In the aviation industry, the generally accepted standard measurement of cabin noise is in units of dB(SIL), or decibels (dB) expressed in terms of speech interference level (SIL). In aircraft, that SIL is the mathematical average of 1,000; 2,000; and 4,000 cycles per second (Hertz). A major “noisemaker” is the skin of an aluminum aircraft, which creates aerodynamic noise from the transmission of air passing around the fuselage at low frequencies resembling a rumble or roar. Controlling the noise typically requires installing a combination of vibration absorption and sound-damping materials. Aircraft engines are also responsible for the airplane noise you hear, especially during take-off and climb. Noise levels inside an Airbus A321 have actually been reported as approximately 78dB - this is approximately 20 decibels louder than recommended levels for an office building!

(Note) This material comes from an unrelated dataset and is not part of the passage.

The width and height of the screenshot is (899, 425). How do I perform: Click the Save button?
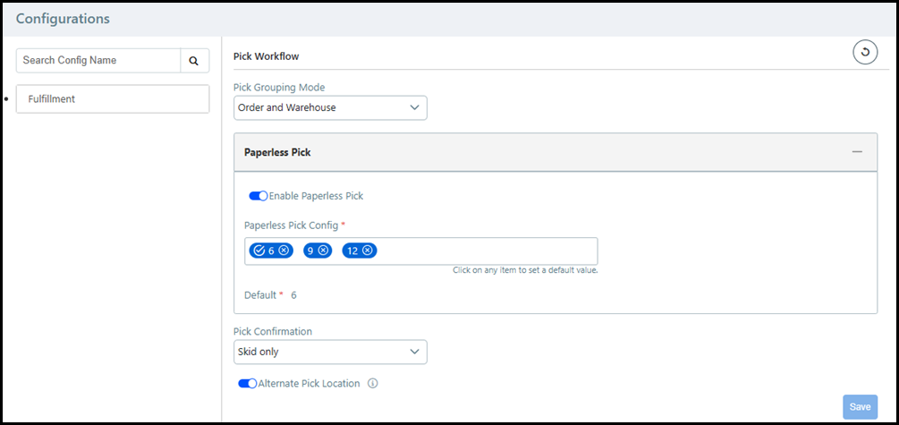coord(860,407)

Commercial aircraft also have other noisy culprits such as the fresh air circulation system, pumps, hydraulics, fans, gears, electric motors, and cooling systems. Let’s also not forget passenger noise, crew drink service in the galley and that boisterous flushing sound coming from the lavatory. Even with these disturbances, aircraft can be made a lot less noisy and there are quite a few engineers, acoustics experts, designers, and the folks at Armacell that are doing their best to make it so.

OEMs need superior products that provide noise reduction, vibration damping, and air and dust sealing. Our wide range of foam solutions meet those needs and are vital components of an aircraft where every piece matters. Multiple ArmaComp™ solutions including ArmaSport® and Monarch® products are on Boeing’s approved source list for various aerospace applications. A number of ArmaSport and  EnsoLite® cellular rubber products (NBR/PVC and NBR/PVC/CR blends) have excellent resistance to flame and have been tested to the 12 second vertical burn requirements of FAR 25.853.

Many ArmaSport,  EnsoLite, and Monarch products are listed on other aerospace OEM approved source lists such as Lockheed Martin and Northrup Grumman. All these factors make our closed-cell materials an ideal choice for aircraft applications and utilizing advanced technologies in the sky (and on the runway) is a novel idea.